I am reading the Pairing heap.

It is quite simple, the only tricky part is the delete_min operation.

The only non-trivial fundamental operation is the deletion of the minimum element from the heap. The standard strategy first merges the subheaps in pairs (this is the step that gave this datastructure its name) from left to right and then merges the resulting list of heaps from right to left:

I don't think I need copy/paste the code here, as it is in the wiki link.

My questions are

  1. why they do this two pass merging?

  2. Why they first merge pairs? not directly merge them all?

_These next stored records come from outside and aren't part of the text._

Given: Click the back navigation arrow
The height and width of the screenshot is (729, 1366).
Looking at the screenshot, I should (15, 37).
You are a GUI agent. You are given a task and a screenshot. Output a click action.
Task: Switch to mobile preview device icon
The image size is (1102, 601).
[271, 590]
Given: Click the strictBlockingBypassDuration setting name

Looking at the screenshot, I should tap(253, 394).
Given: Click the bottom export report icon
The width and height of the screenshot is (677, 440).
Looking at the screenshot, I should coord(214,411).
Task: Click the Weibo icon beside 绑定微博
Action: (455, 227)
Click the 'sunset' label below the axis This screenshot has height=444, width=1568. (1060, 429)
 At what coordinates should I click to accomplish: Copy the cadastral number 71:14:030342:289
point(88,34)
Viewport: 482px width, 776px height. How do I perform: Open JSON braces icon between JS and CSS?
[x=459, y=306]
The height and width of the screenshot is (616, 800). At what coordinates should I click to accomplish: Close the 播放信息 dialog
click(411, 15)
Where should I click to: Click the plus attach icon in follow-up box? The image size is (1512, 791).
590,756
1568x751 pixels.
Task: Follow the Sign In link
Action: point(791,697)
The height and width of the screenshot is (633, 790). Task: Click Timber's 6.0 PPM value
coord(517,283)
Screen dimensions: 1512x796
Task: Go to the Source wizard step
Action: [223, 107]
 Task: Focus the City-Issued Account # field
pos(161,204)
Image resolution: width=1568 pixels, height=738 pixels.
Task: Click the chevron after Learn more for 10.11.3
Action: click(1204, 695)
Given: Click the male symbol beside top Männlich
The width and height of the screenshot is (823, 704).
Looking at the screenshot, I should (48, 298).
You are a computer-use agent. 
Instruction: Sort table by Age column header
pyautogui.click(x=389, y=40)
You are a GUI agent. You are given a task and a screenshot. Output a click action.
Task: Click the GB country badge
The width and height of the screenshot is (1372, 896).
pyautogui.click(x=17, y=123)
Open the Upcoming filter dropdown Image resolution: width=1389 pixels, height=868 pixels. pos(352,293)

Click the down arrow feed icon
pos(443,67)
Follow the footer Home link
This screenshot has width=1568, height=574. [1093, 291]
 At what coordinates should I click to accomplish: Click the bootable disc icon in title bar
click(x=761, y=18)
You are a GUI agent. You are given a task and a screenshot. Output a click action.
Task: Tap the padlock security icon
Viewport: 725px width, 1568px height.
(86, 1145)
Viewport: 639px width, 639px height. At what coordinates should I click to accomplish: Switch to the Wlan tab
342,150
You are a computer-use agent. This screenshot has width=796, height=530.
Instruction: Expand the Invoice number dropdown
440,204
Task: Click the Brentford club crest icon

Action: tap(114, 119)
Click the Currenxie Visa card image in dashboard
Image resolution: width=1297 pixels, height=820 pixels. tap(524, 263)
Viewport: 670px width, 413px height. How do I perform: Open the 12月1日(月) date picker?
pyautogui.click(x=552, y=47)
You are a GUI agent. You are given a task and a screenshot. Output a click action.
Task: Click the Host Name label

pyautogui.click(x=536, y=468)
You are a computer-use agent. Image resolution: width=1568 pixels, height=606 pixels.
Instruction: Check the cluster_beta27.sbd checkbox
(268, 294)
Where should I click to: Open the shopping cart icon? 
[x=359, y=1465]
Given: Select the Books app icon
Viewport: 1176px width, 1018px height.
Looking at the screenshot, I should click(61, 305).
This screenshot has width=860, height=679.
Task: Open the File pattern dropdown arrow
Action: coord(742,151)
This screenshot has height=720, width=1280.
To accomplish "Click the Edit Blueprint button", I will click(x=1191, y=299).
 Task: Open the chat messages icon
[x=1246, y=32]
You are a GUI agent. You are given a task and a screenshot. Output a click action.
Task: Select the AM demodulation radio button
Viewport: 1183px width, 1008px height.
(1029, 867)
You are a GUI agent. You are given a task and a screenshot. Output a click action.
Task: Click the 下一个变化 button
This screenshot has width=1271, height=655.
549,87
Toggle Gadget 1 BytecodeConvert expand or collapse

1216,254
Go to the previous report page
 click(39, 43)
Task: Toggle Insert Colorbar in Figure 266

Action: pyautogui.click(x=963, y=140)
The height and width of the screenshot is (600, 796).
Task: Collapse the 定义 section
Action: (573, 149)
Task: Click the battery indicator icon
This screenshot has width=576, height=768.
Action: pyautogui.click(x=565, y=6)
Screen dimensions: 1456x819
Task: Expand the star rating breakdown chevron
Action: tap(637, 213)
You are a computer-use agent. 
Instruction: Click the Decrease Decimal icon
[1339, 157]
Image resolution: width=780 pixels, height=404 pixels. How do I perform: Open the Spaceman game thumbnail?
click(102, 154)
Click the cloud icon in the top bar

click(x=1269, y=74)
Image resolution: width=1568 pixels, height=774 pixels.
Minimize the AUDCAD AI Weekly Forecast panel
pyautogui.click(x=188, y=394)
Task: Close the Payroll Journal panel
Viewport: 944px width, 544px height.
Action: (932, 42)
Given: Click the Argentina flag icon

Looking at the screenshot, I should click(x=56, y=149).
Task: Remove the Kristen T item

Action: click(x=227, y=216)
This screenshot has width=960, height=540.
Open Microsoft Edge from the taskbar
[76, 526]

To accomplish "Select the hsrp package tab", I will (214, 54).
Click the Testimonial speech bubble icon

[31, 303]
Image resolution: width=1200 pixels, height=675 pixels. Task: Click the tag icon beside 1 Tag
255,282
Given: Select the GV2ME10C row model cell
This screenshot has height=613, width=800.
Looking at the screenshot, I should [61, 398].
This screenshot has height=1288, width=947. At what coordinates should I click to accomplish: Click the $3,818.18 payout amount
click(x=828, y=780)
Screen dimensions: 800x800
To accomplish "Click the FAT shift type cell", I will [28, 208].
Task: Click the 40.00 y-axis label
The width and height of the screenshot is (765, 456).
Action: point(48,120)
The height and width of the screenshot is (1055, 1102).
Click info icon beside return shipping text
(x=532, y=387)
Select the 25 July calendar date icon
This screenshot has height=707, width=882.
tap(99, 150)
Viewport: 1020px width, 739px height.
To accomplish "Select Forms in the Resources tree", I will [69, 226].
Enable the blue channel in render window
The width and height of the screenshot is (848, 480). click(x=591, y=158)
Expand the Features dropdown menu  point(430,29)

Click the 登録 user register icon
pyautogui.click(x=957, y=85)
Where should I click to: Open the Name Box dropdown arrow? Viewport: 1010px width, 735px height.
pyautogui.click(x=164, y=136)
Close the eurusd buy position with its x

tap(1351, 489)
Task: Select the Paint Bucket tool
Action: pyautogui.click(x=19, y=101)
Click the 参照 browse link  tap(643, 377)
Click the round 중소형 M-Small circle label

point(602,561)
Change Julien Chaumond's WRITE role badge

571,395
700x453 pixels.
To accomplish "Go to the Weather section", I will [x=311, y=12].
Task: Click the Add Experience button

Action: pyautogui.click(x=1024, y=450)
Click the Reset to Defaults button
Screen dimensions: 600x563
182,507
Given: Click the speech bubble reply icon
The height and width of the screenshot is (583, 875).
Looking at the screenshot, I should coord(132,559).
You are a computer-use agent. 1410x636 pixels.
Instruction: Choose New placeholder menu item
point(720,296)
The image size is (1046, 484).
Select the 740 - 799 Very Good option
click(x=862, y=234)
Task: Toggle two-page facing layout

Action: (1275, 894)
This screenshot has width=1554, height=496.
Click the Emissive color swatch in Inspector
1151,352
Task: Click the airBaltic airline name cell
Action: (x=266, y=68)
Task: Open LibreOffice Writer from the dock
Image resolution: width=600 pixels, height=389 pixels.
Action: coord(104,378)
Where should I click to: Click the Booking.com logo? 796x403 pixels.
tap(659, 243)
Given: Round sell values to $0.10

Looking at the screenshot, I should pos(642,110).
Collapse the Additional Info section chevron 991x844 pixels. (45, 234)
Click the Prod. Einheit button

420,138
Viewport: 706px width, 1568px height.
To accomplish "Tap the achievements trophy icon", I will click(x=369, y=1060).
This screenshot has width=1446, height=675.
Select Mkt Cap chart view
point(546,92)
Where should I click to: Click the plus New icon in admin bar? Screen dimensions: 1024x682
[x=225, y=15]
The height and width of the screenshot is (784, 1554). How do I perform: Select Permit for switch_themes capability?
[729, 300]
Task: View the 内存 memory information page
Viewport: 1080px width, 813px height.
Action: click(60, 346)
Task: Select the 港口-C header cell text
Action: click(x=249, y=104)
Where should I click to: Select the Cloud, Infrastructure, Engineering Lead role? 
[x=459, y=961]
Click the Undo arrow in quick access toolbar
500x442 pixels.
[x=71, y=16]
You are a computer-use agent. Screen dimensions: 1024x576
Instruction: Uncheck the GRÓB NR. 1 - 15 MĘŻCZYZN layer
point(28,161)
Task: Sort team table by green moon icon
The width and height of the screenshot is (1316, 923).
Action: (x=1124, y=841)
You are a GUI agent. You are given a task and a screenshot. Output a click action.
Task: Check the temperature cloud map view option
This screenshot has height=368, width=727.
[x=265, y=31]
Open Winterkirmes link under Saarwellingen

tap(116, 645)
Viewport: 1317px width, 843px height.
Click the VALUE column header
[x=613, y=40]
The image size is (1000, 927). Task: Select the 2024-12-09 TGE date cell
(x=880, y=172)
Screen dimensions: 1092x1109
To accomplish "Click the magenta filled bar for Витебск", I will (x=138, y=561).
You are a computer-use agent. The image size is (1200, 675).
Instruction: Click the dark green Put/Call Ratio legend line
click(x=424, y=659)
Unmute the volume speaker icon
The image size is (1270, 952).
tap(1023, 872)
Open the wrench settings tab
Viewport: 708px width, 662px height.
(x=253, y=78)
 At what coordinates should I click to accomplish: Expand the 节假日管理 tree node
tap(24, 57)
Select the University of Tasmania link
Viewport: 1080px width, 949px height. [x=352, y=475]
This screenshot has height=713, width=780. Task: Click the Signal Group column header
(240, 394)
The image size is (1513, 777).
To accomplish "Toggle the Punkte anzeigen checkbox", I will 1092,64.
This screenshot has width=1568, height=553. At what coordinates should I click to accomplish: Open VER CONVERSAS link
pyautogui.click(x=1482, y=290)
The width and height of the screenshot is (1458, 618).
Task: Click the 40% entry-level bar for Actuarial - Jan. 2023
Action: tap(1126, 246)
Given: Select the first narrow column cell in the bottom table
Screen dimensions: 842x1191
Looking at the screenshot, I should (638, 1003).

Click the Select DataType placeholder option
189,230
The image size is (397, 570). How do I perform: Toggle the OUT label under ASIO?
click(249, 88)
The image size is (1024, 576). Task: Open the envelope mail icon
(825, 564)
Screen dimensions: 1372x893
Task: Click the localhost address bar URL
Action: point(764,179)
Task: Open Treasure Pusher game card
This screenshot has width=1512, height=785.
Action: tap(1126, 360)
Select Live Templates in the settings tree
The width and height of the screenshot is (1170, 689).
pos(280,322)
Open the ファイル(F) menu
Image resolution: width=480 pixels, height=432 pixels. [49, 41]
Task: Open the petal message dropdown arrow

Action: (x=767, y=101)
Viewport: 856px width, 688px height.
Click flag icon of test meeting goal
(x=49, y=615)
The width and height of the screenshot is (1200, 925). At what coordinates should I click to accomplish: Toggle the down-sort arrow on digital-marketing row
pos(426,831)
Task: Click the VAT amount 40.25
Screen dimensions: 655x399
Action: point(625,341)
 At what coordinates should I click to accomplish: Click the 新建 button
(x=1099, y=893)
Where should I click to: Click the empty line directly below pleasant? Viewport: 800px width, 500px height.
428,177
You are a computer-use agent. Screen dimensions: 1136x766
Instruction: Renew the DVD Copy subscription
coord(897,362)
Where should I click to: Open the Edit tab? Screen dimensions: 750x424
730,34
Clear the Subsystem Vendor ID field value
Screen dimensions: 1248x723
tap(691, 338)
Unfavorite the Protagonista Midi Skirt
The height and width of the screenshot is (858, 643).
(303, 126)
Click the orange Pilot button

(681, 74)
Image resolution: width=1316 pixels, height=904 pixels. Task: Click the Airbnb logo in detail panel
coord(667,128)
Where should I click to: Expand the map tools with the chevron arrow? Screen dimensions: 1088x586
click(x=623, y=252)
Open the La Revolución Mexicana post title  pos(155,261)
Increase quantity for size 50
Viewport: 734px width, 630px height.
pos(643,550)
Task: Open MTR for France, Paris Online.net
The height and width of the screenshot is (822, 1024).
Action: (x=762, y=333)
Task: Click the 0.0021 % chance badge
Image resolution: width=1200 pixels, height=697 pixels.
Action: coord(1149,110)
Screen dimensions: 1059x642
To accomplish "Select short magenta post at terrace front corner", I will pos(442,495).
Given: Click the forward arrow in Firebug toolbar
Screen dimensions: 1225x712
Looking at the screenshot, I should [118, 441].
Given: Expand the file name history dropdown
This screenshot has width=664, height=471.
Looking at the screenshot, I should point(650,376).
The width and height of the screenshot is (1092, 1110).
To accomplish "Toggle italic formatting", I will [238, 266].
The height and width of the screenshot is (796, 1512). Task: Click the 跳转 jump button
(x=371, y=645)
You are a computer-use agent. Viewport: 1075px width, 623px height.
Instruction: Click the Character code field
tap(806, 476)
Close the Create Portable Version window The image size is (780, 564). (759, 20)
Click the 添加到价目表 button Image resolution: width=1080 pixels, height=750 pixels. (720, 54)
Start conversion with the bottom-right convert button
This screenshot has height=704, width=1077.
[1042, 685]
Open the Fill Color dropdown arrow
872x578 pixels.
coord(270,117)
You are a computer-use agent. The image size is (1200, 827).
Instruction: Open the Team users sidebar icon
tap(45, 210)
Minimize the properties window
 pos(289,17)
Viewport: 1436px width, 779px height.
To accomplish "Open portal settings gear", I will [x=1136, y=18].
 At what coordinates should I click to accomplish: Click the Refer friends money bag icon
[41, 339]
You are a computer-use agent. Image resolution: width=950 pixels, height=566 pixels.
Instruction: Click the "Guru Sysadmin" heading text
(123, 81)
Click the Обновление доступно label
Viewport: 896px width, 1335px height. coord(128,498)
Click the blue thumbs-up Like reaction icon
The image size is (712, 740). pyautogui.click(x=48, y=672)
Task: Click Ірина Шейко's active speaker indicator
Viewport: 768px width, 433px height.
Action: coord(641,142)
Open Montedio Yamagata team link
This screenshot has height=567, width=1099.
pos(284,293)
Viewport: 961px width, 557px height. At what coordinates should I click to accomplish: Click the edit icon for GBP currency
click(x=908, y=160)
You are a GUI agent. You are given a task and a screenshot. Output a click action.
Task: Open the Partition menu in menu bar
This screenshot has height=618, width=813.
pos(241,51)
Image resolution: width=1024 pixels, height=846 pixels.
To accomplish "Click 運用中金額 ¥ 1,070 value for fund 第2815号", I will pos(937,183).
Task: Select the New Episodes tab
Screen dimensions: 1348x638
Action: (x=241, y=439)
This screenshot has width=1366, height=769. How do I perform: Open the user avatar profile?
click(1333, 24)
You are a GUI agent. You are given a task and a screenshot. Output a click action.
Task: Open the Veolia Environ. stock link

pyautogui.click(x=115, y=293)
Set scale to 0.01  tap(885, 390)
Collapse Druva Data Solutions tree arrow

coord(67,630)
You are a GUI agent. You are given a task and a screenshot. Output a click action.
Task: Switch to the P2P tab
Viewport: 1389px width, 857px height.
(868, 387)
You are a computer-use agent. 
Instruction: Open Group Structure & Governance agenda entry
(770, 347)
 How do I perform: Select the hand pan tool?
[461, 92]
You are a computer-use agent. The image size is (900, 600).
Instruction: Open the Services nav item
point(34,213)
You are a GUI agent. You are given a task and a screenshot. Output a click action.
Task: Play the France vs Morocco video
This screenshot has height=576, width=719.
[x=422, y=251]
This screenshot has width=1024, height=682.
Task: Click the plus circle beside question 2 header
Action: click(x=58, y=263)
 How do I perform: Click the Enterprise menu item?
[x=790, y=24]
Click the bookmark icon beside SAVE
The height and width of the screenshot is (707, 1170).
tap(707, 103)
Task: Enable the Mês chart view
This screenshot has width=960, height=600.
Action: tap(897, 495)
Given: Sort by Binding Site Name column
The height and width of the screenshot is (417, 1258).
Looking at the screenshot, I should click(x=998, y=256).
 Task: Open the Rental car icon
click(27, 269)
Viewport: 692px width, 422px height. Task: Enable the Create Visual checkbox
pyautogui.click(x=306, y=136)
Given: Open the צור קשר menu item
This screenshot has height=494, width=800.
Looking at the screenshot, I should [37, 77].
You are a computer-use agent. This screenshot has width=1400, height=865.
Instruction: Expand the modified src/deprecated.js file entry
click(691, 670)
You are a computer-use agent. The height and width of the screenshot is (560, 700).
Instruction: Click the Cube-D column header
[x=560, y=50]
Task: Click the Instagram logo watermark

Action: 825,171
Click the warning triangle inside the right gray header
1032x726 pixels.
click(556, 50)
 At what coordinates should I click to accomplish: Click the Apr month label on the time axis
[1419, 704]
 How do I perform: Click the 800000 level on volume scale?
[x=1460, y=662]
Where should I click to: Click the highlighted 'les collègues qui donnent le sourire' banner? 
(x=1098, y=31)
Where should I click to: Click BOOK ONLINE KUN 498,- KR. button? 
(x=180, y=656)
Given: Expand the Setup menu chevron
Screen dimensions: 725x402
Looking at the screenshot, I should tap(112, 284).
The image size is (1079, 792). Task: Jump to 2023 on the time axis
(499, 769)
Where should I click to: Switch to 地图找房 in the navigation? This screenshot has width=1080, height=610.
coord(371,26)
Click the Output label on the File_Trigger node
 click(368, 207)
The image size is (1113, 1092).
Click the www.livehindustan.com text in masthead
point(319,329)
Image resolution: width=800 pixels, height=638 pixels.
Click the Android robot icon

  3. also why after merging pairs, merge specifically from right to left?

Jackson Tale
  • 25,428
  • 34
  • 149
  • 271
  • 1
    The original paper, [The Pairing Heap: A New Form of Self-Adjusting Heap](http://www.cs.cmu.edu/afs/cs.cmu.edu/user/sleator/www/papers/pairing-heaps.pdf) explains it quite well. – Jim Mischel Mar 18 '14 at 13:29

1 Answers1

15

With pairing heap, adding an item to the heap is an O(1) operation because all it does is add the node either as the new root (if it's smaller than the current root), or as the first child of the current root. So if you created a pairing heap and added the numbers 0 through 9 to it, in order, you would end up with:

        0
        |
-----------------
| | | | | | | | |
9 8 7 6 5 4 3 2 1

If you then do a delete-min, you then have to look at each child to determine the minimum item and build the new heap. If you use the naive left to right combining method, you end up with this tree:

       1
       |
---------------
| | | | | | | |
9 8 7 6 5 4 3 2

And the next time you do a delete-min you have to look at the 8 remaining children, etc. Using this technique, creating and then removing all items from the heap would be an O(n^2) operation.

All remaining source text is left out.